Красовский и некоторые другие участники расследования были убеждены, что Чеберяк причастна к убийству, и задержали ее в начале июня. Несколько недель ушло на сбор доказательств, подтвердивших, что Андрей действительно стал жертвой Чеберяк и членов ее шайки – Ивана Латышева, Бориса Рудзинского и Петра Сингаевского, сводного брата Чеберяк. По версии Красовского и его группы, Чеберяк и ее шайка (известная как «тройка») утром 12 марта находились у нее на квартире. В это время вбежал Женя, игравший на улице с Андреем, и сказал, что они поссорились с Андреем из-за двух прутиков, вырезанных для игры, после чего Андрей пригрозил сообщить в полицию о делах шайки[20]. Встревоженные угрозами Андрея, который, как они подозревали, к тому моменту мог уже рассказать обо всем полицейским (это объясняло бы недавний обыск), члены шайки, как установил Красовский, решили разделаться с мальчиком. Когда Андрей вернулся в квартиру, чтобы забрать оставленные там учебники, преступники схватили его, связали, заткнули ему рот кляпом, а затем закололи, нанеся около полусотни ударов. Однако полицейские не знали, причинялись ли ранения в горячке момента или для имитации ритуального убийства.

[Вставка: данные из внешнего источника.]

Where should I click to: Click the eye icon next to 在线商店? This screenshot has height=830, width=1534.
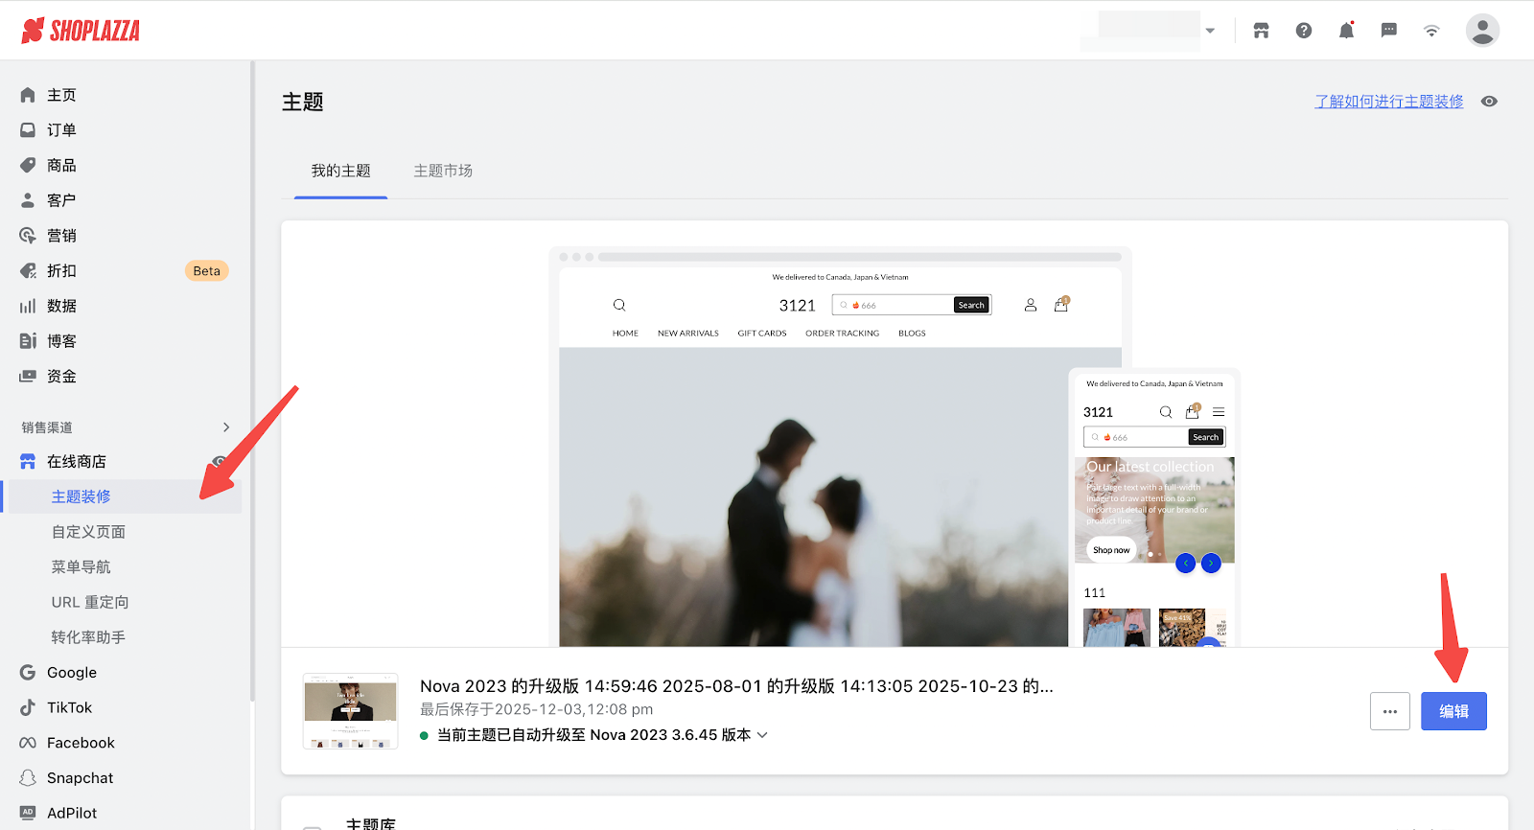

Тем не менее Чаплинский отказался согласиться с выводом Красовского о причастности Чеберяк к убийству и через несколько недель освободил ее. Однако в течение лета 1911 года подозрения в отношении Чеберяк и «тройки» лишь окрепли. В августе Женя и его сестра Валя скончались, – по словам полицейских, после поедания отравленных пирожных. Подозрение мгновенно пало на их мать, у которой будто бы имелся веский мотив, чтобы заставить замолчать своих детей: страх, что они расскажут полиции все известное им об убийстве Андрея. Действительно, Чеберяк забрала Женю из больницы в начале августа: как сочли некоторые, она больше заботилась о том, чтобы сын ничего не сказал другим, чем о его выздоровлении. Но доказательства отравления Верой Чеберяк своих детей так и не были представлены, и смерть их остается загадкой.